GIVEN TEXT:

((

Smart-Supply Terms & Conditions

Ordering a Lexmark Smart-Supply kit means you agree to all the terms of this agreement. If you are not willing to accept them, do not complete the order.

These terms and conditions form the agreement (the "Agreement") between you ("You" or "Customer") and Lexmark International, Inc. and its affiliates and subsidiaries ("Company"). The Program is open to legal residents of the 50 United States (and the District of Columbia) and Canada who are 18 years and older at the time of enrollment and who are not acquiring cartridges for resale. Lexmark employees and contractors (including members of their households) are not eligible to participate in this program.

))

SUPPLIED INFORMATION:

((

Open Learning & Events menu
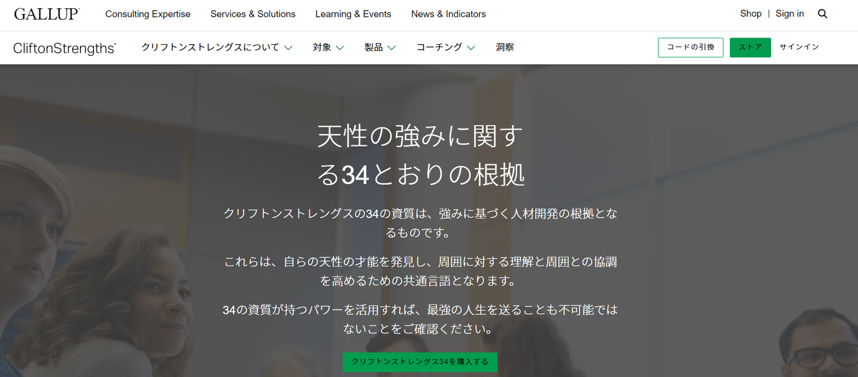858x377 pixels. (x=353, y=14)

))

REQUIRED WORK:
[A] Under the Smart-Supply terms, how old must a person be at the time of enrollment to join the Program?
[B] For each statement, state whether the Smart-Supply terms agree, and quote the words that decide it. (i) Legal residents of Canada may take part in the Program. (ii) Customers who buy cartridges to resell them may enroll. (iii) Household members of Lexmark contractors may participate.
[C] Proceed with the Smart-Supply terms from the point where they stop.
The listing has no connection to the Smart-Supply terms.

TASK RESPONSES:
[A] 18 years or older.

[B]
(i) Yes: "legal residents of the 50 United States (and the District of Columbia) and Canada"
(ii) No: "who are not acquiring cartridges for resale"
(iii) No: "Lexmark employees and contractors (including members of their households) are not eligible to participate in this program."

[C]
1. AGREEMENT TO TERMS. YOU AGREE TO READ THESE TERMS AND CONDITIONS CAREFULLY BEFORE USING THE LEXMARK SMART-SUPPLY PROGRAM (referred to herein as the "Program"). If you do not agree to these terms and conditions, you may not participate in the Program. Use of the Program signifies your agreement to contract with Lexmark electronically, as well as your agreement to the terms and conditions of use set forth below

2. MODIFICATION OF AGREEMENT. Company reserves the right, at its sole and absolute discretion, to change, modify, add to, or remove any portion of this Agreement, in whole or in part, at any time. Notification of changes in the Agreement will be posted on Lexmark.com. You acknowledge and agree that any use of or other participation in the Program after such notice will be considered Your agreement to be bound by any such changes.

3. HOW THE SMART-SUPPLY PROGRAM WORKS

The new Smart-Supply program process consists of three elements:

a. Program Sign Up: Program enrollment takes place on the Smart-Supply homepage, where customer creates an account, selects user preferences and places an initial Welcome Kit order. A Welcome Kit purchase is required in order to be enrolled in the program. Upon enrollment, customer receives a program welcome email sent to the email address associated with their Lexmark.com user account.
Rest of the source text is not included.